# Page text
-- -- --

Uttarakhand Fire and Emergency Services

Operational area
- Country: Uttarakhand, India
- Address: Dehradun, Uttarakhand

Agency overview
- Established: 9 November 2000
- Annual calls: 2000–3000
- Employees: 1498
- Annual budget: ₹86.5 Cr
- Commissioner: Deepam Seth, IPS Director General of Uttarakhand Police
- Fire chief: Neeru Garg, IPS, IG Fire Service
- Chief Fire Officer: 9
- EMS level: BLS
- Motto: We Serve to Save

Facilities and equipment
- Stations: 47
- Engines: 205
- Platforms: 1
- Ambulances: 20
- Airport crash: 7
- Aerial Ladder Platforms: 1

Website
- https://ukfireservices.com

= Uttarakhand Fire and Emergency Services =

Fire and Emergency department in Uttarakhand, India

The Uttarakhand Fire and Emergency Services is the public service department of the Government of Uttarakhand whose function is to firefighting and emergency services in Uttarakhand. It is responsible for the provision of fire protection and life safety as well as responding to building collapses, drownings, gas leakage, oil spillage, road and rail accidents, bird and animal rescues, fallen trees and taking appropriate action during natural disasters. The department has now 48 fire stations consisting of nearly 1400 executive personnel and nearly 98 ministerial staff. The headquarters the department is situated at Dehradun.

== History ==
Uttarakhand Fire department came into existence with the formation of Uttarakhand state on 9 November 2000. Earlier it had 22 fire stations. Shri Aloke. B. Lal I.P.S was the first Inspector General of Uttarakhand Fire and Emergency Services and Shri. C. K. Chakravarty was the first Chief Fire Officer of Uttarakhand Fire and Emergency Service.

-- -- --

# Exercise task 1
In the article on the Uttarakhand fire service, rewrite the passage starting with "Fire and Emergency department" and going on through "situated at Dehradun.", replacing "nearly" with "about".
# Exercise task 2
Translate this sentence from the article on the Uttarakhand fire service into French: "Uttarakhand Fire department came into existence with the formation of Uttarakhand state on 9 November 2000."

# Data block
-- -- --

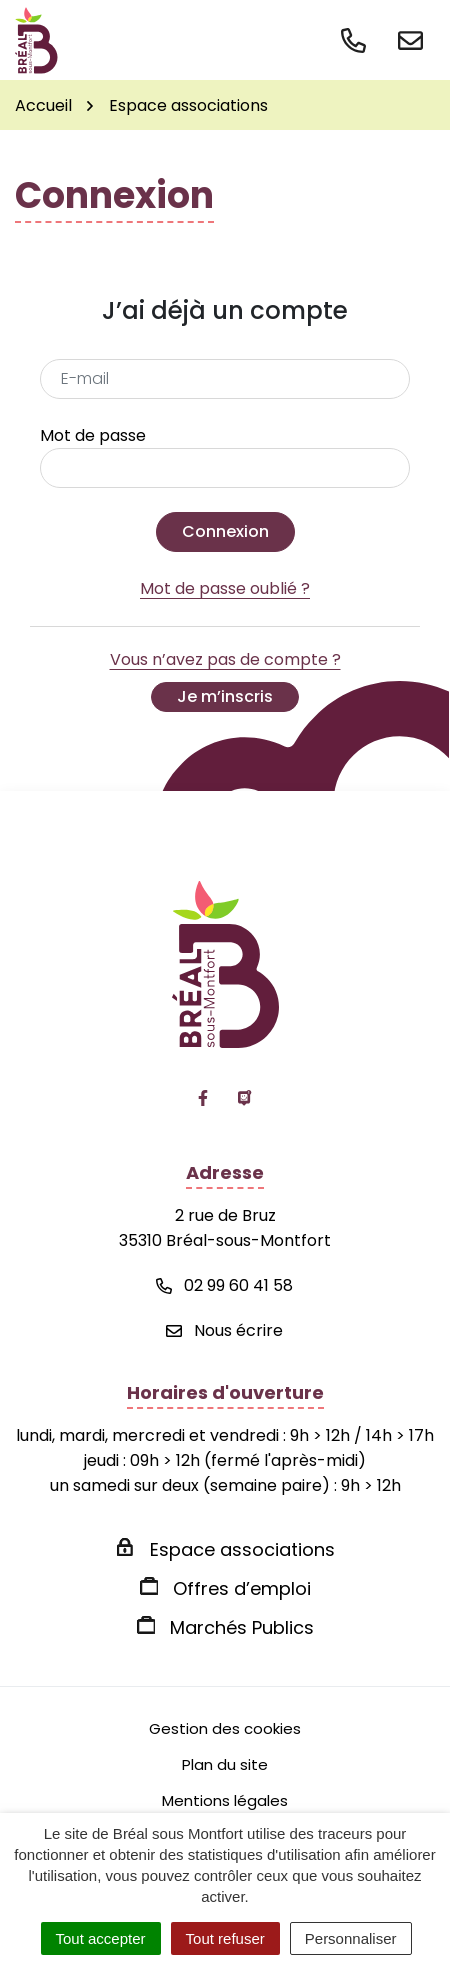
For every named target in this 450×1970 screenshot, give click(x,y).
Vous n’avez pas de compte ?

-- -- --

# Full solution 1
Fire and Emergency department in Uttarakhand, India

The Uttarakhand Fire and Emergency Services is the public service department of the Government of Uttarakhand whose function is to firefighting and emergency services in Uttarakhand. It is responsible for the provision of fire protection and life safety as well as responding to building collapses, drownings, gas leakage, oil spillage, road and rail accidents, bird and animal rescues, fallen trees and taking appropriate action during natural disasters. The department has now 48 fire stations consisting of about 1400 executive personnel and about 98 ministerial staff. The headquarters the department is situated at Dehradun.

# Full solution 2
Le service des pompiers de l'Uttarakhand a vu le jour avec la formation de l'État de l'Uttarakhand le 9 novembre 2000.